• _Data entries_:
────────────────────
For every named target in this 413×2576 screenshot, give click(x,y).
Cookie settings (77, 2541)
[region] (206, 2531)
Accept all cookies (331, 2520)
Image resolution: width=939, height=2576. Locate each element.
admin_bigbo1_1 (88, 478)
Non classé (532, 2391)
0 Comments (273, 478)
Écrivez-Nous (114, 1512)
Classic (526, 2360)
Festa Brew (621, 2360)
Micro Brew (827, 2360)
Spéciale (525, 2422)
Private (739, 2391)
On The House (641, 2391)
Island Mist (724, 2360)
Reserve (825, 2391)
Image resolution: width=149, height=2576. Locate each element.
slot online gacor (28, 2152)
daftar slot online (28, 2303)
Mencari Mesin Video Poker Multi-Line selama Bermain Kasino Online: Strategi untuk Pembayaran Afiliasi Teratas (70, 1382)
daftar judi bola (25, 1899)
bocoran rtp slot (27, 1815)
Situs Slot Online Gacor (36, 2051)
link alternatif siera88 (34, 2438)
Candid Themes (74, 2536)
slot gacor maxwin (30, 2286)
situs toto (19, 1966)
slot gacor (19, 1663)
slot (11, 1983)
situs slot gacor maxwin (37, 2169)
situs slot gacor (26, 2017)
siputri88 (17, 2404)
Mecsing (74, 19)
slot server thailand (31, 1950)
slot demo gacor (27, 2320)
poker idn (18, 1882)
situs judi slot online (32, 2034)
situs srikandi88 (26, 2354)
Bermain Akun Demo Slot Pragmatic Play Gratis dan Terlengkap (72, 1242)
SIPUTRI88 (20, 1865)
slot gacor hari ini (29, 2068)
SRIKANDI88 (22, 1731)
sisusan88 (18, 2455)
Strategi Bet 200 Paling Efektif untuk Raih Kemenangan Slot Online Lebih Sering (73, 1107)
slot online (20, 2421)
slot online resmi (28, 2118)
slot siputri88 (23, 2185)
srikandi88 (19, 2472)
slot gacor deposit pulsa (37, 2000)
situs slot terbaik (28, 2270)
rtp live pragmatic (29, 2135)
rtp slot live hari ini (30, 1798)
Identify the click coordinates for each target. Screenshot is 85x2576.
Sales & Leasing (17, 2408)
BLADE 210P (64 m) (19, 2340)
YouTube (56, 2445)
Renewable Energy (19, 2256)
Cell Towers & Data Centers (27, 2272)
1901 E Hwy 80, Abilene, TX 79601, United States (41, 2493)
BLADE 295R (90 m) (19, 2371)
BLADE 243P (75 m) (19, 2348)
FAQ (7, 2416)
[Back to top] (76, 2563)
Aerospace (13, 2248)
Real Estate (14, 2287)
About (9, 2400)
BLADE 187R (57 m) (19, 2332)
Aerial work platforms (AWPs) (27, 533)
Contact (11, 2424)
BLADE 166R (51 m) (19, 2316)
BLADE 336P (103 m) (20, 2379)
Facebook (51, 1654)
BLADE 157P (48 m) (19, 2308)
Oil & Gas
────────────────────
• _What is being asked_: Take the lines from the one containing "slot gacor (19, 1663)" through the final line of the entries above, and set them down exactly, with nothing added.

• _Answer space_:
slot gacor (19, 1663)
slot (11, 1983)
situs slot gacor maxwin (37, 2169)
situs slot gacor (26, 2017)
siputri88 (17, 2404)
Mecsing (74, 19)
slot server thailand (31, 1950)
slot demo gacor (27, 2320)
poker idn (18, 1882)
situs judi slot online (32, 2034)
situs srikandi88 (26, 2354)
Bermain Akun Demo Slot Pragmatic Play Gratis dan Terlengkap (72, 1242)
SIPUTRI88 (20, 1865)
slot gacor hari ini (29, 2068)
SRIKANDI88 (22, 1731)
sisusan88 (18, 2455)
Strategi Bet 200 Paling Efektif untuk Raih Kemenangan Slot Online Lebih Sering (73, 1107)
slot online (20, 2421)
slot online resmi (28, 2118)
slot siputri88 (23, 2185)
srikandi88 (19, 2472)
slot gacor deposit pulsa (37, 2000)
situs slot terbaik (28, 2270)
rtp live pragmatic (29, 2135)
rtp slot live hari ini (30, 1798)
Identify the click coordinates for each target. Screenshot is 85x2576.
Sales & Leasing (17, 2408)
BLADE 210P (64 m) (19, 2340)
YouTube (56, 2445)
Renewable Energy (19, 2256)
Cell Towers & Data Centers (27, 2272)
1901 E Hwy 80, Abilene, TX 79601, United States (41, 2493)
BLADE 295R (90 m) (19, 2371)
BLADE 243P (75 m) (19, 2348)
FAQ (7, 2416)
[Back to top] (76, 2563)
Aerospace (13, 2248)
Real Estate (14, 2287)
About (9, 2400)
BLADE 187R (57 m) (19, 2332)
Aerial work platforms (AWPs) (27, 533)
Contact (11, 2424)
BLADE 166R (51 m) (19, 2316)
BLADE 336P (103 m) (20, 2379)
Facebook (51, 1654)
BLADE 157P (48 m) (19, 2308)
Oil & Gas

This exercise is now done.